▸ **What the exercise asks**
The line containing "Where should I click to: Open" marks the start; extract exactly from it through the last line of the entries, and omit any pictures.

▸ **Exercise inputs**
····················
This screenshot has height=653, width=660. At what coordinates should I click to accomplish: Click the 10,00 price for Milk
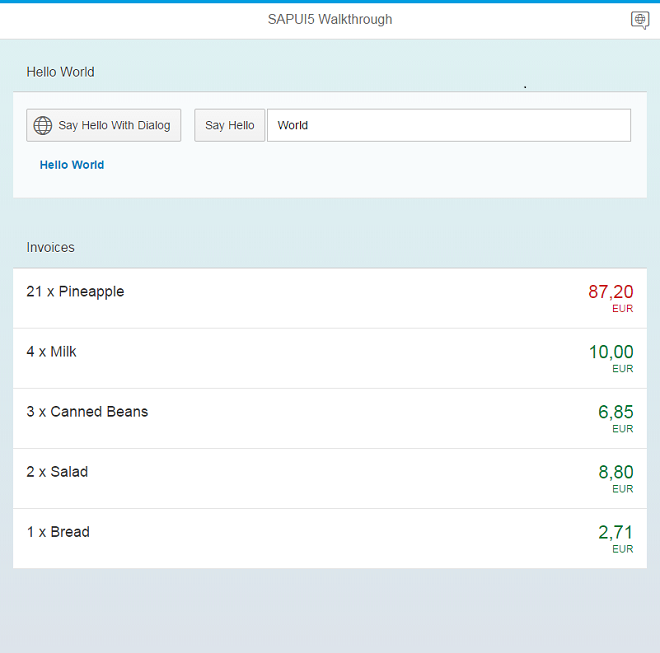610,352
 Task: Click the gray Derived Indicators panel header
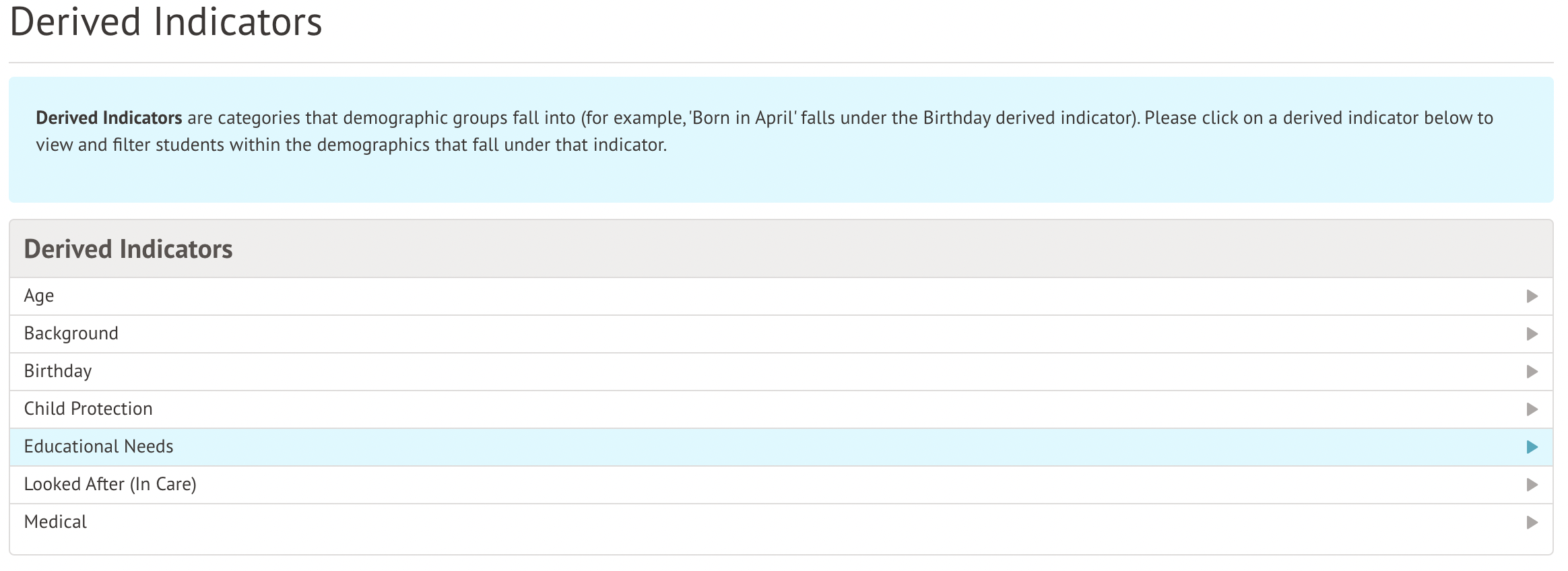(128, 249)
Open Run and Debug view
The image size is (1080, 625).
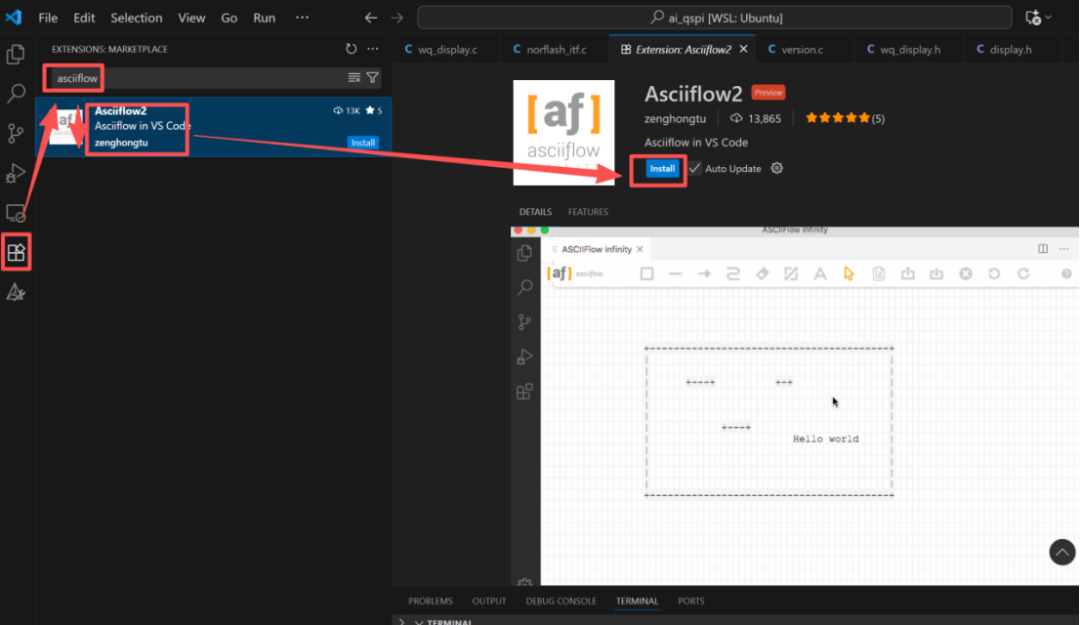point(16,173)
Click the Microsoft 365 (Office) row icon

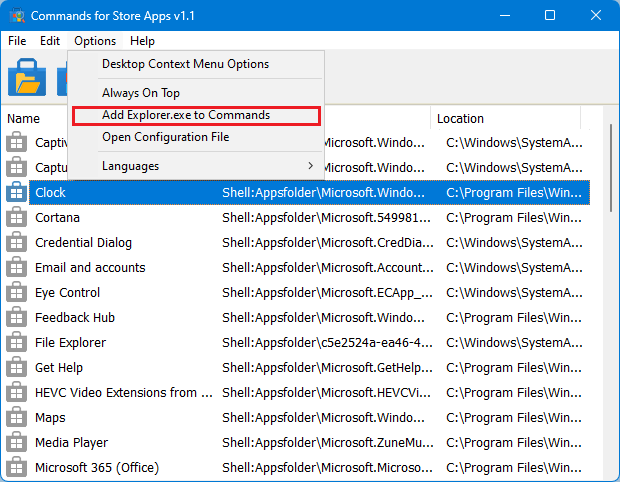(16, 467)
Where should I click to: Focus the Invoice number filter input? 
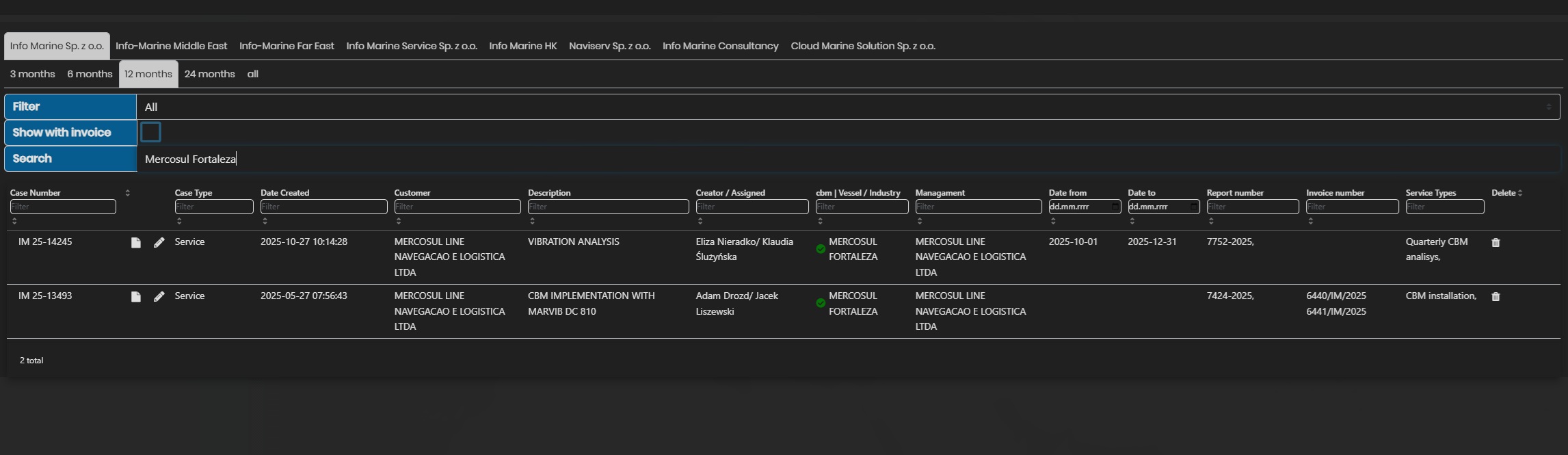(1352, 207)
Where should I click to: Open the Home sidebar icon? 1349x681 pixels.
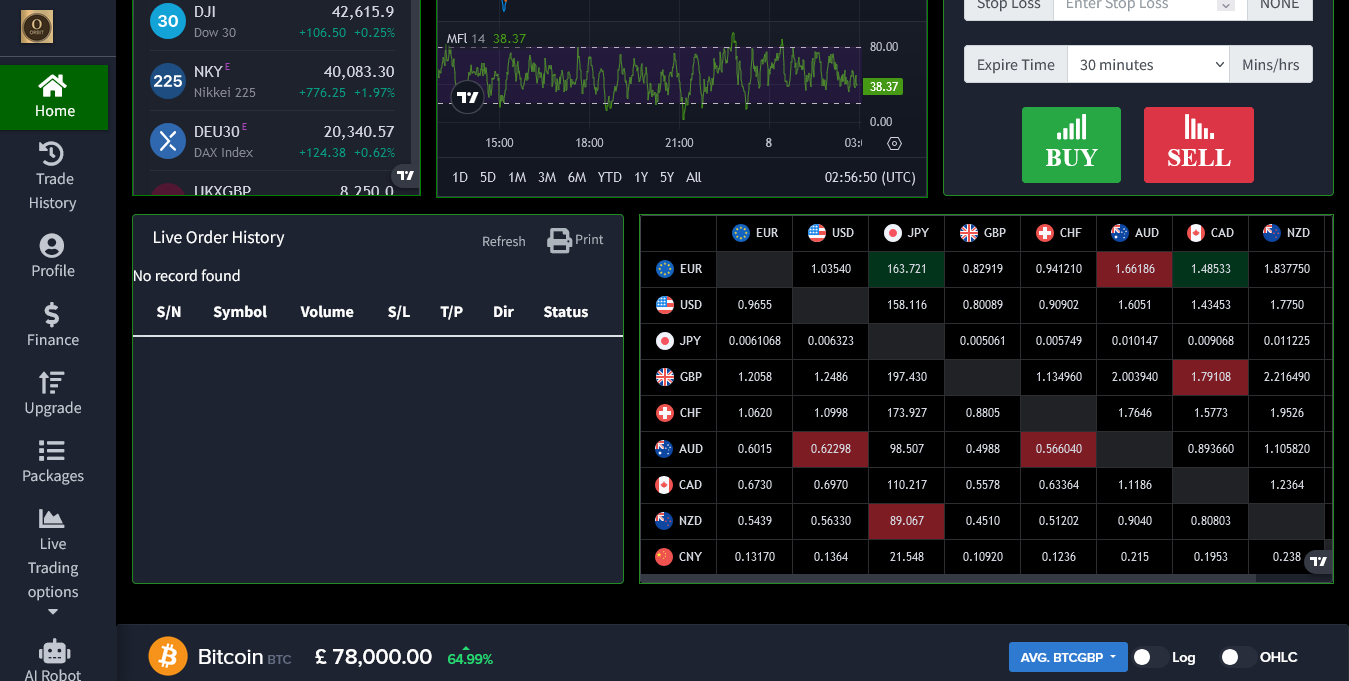point(52,86)
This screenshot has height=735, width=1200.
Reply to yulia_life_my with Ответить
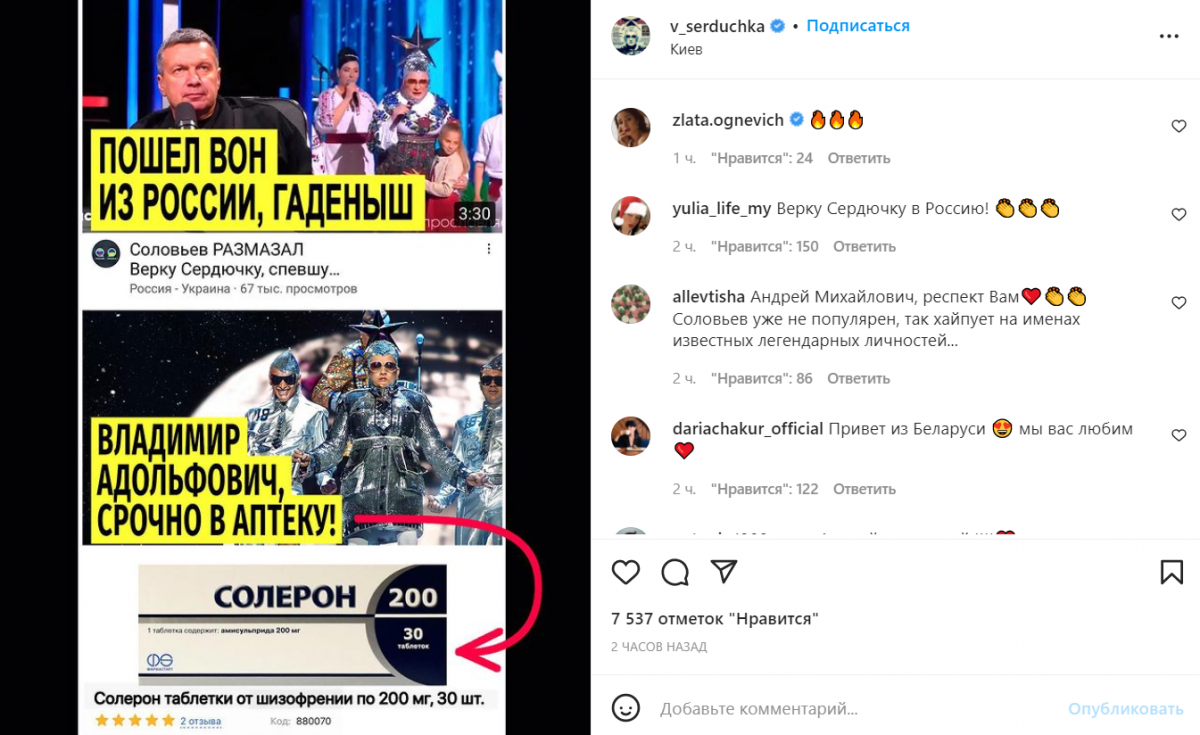864,246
····················
▸ **Answer for this exercise**
Where should I click to: Open the Home sidebar icon? 1349x681 pixels.
point(52,86)
This screenshot has height=735, width=1200.
Reply to yulia_life_my with Ответить
864,246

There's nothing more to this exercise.